◆ **과제 안내**: "The width and"이 들어 있는 줄부터 기록 끝까지를 다시 적되, "filter chip"를 "toggle button"로 바꾸고 나머지는 그대로 두세요. 그림은 답에서 빼세요.

◆ **입력 자료**:
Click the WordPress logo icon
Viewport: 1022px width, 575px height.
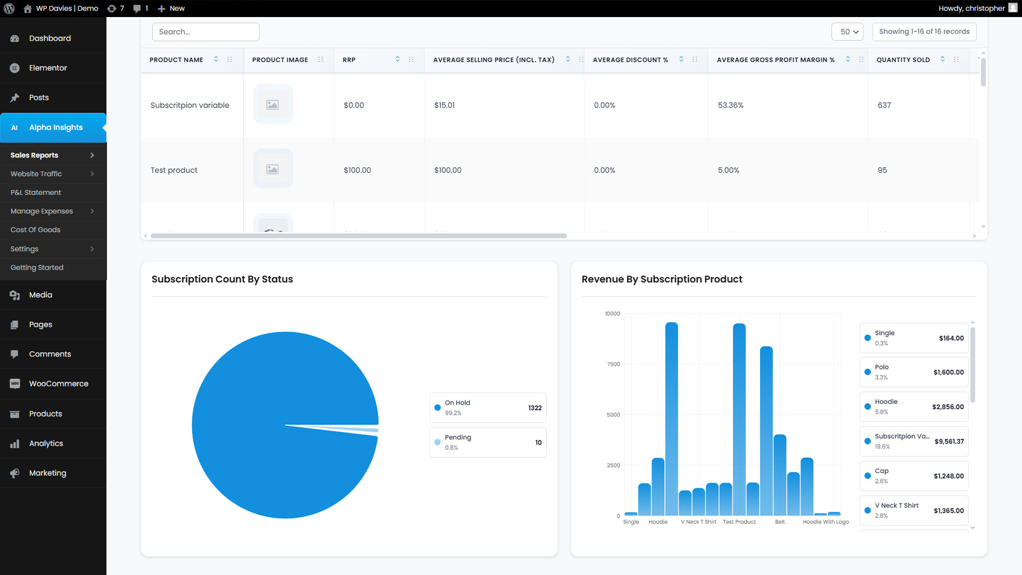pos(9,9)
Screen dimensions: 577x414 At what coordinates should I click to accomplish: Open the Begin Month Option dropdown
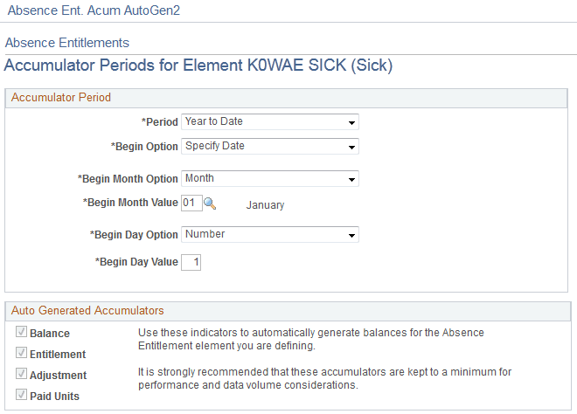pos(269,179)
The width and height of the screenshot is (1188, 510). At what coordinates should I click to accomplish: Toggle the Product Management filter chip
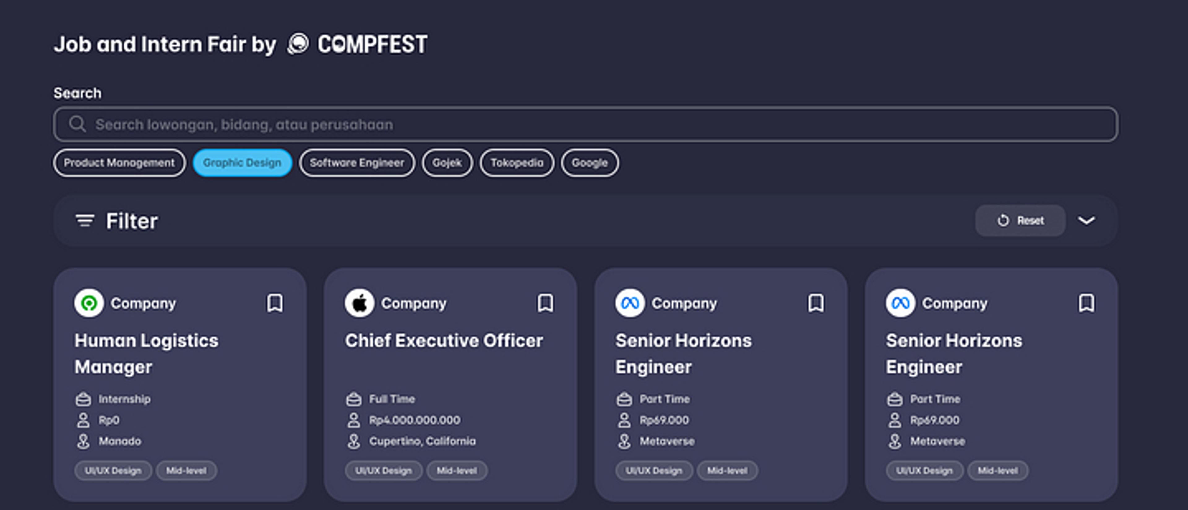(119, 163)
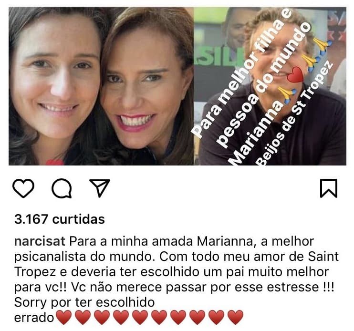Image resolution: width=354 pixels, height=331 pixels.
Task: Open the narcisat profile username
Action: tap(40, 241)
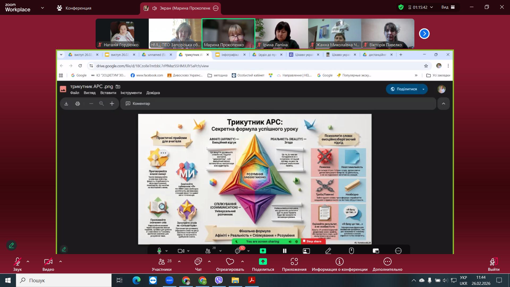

◆ **풀이**:
The width and height of the screenshot is (1188, 510). At what coordinates should I click to accomplish: Toggle the Product Management toggle button
(119, 163)
Image resolution: width=354 pixels, height=331 pixels.
Task: Open the narcisat profile username
Action: tap(40, 241)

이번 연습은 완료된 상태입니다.